题目: 把下面全部条目原样照录一遍，一字不改。

所给条目:

-- -- --

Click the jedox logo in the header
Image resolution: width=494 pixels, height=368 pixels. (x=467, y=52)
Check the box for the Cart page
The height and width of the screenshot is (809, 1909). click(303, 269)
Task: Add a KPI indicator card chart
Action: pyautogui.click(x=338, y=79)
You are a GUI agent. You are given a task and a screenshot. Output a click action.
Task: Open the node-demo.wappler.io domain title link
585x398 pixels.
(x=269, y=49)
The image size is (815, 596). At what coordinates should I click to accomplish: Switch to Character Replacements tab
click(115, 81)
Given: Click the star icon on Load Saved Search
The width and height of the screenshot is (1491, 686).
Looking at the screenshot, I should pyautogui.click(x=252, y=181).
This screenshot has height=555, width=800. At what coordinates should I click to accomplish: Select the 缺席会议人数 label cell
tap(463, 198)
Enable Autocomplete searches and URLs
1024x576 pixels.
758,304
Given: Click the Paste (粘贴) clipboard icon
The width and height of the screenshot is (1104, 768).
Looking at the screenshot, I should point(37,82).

-- -- --

输出结果:
Click the jedox logo in the header
Image resolution: width=494 pixels, height=368 pixels. (x=467, y=52)
Check the box for the Cart page
The height and width of the screenshot is (809, 1909). click(303, 269)
Task: Add a KPI indicator card chart
Action: pyautogui.click(x=338, y=79)
You are a GUI agent. You are given a task and a screenshot. Output a click action.
Task: Open the node-demo.wappler.io domain title link
585x398 pixels.
(x=269, y=49)
The image size is (815, 596). At what coordinates should I click to accomplish: Switch to Character Replacements tab
click(115, 81)
Given: Click the star icon on Load Saved Search
The width and height of the screenshot is (1491, 686).
Looking at the screenshot, I should pyautogui.click(x=252, y=181).
This screenshot has height=555, width=800. At what coordinates should I click to accomplish: Select the 缺席会议人数 label cell
tap(463, 198)
Enable Autocomplete searches and URLs
1024x576 pixels.
758,304
Given: Click the Paste (粘贴) clipboard icon
The width and height of the screenshot is (1104, 768).
Looking at the screenshot, I should point(37,82).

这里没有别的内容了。